Em Janeiro de 2023, Diogo Faro, humorista português abordou num vídeo nas redes sociais o aumento das rendas em Portugal. O vídeo foi visto por mais de 500 mil pessoas e levou Diogo Faro a tornar-se um dos rostos mais visíveis do combate à escalada imobiliária em Portugal, levando-o mesmo a criar o movimento “Casa é um direito”, que em conjunto com outras associações de inquilinos já levou à rua milhares de pessoas nas principais cidades lusas. Em entrevista à RFI, Diogo Faro descreveu o panorama actual para quem se quer instalar em Lisboa.

"Actualmente é impossível encontrar um quarto em Lisboa por menos de 400 € ou 500 €. Um quarto de uma casa, um quarto.
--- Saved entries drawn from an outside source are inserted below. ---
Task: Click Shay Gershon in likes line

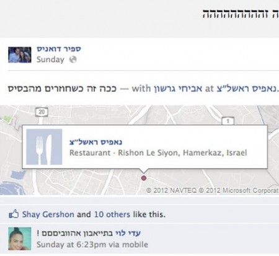Action: (x=48, y=214)
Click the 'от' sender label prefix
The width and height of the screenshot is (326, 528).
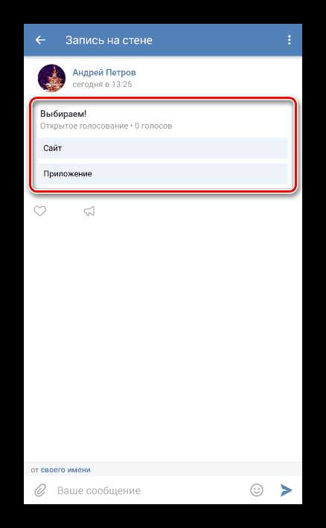(x=35, y=470)
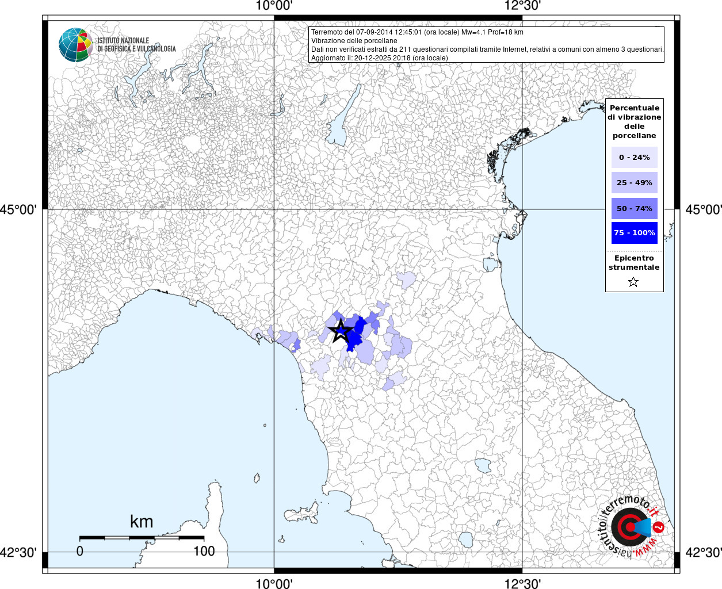
Task: Click the 'Aggiornato il' update timestamp line
Action: 380,58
Atualmente é impossível encontrar um T0 a menos de 900 €. E não é no centro de Lisboa, é nos arredores de Lisboa. Portanto, gente que quer constituir família, casais novos conseguem arranjar uma casinha, mas depois contam os trocos e não conseguem. Se calhar o sonho é ter filhos e não conseguem. Portanto, isto está a afectar as pessoas de uma maneira muito brutal. Por isso é que as manifestações, já fizemos três manifestações, estão sempre cheias de gente", disse Diogo Faro.

Uma “casinha” é também o desejo de Ana Beatriz Basílio.  Esta jovem activista originária de Estremoz, assume que tem um salário acima da média para a sua idade, mas mesmo assim debate-se para encontrar uma casa em Lisboa.
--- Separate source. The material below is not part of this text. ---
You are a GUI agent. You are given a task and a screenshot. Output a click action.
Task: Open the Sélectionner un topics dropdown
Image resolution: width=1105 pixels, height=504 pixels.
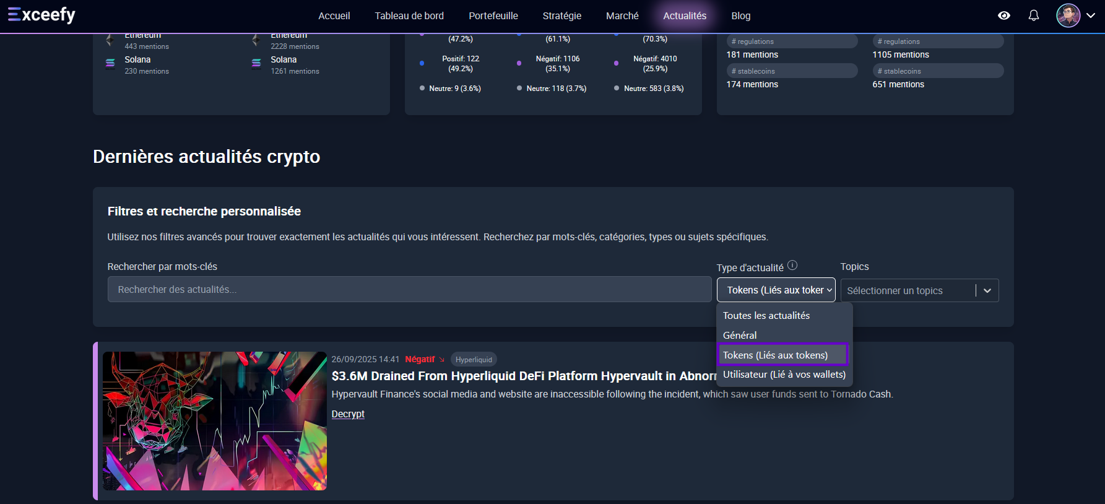point(919,290)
"Tenho um problema muito grave que é o problema da habitação, ou seja, ainda por cima estando em Lisboa, quero uma casinha para mim. Já nem peço uma casa, quero uma casinha, chega-me uns 20 metros quadrados, for preciso. Tenho que gastar mais de metade do meu salário e começo a pensar se calhar não é bem isso que eu quero fazer. Enquanto que se comparar com a Alemanha ou com a Holanda, se calhar gastava 20% do meu salário apenas e tinha uma casa com muito melhores condições. Actualmente a habitação em Portugal, em Lisboa e nos grandes centros urbanos não é qualitativa", descreveu a jovem.

Números actualizados, mostram que no final de 2023, o valor médio dos imóveis para arrendar em Portugal registou um aumento na renda média de 41%, estando 350 euros mais caro, quando comparado com 2022, fixando-se agora em 1.200€. Em Lisboa, o preço médio de um T1, ou seja, uma casa com um quarto é de 2.500 euros, tendo-se tornado a cidade mais cara da Europa, especialmente tendo em conta o salário mínimo em Portugal que se situa nos 740 euros. Também no Porto, as rendas dispararam, como relata Mafalda Fernandes.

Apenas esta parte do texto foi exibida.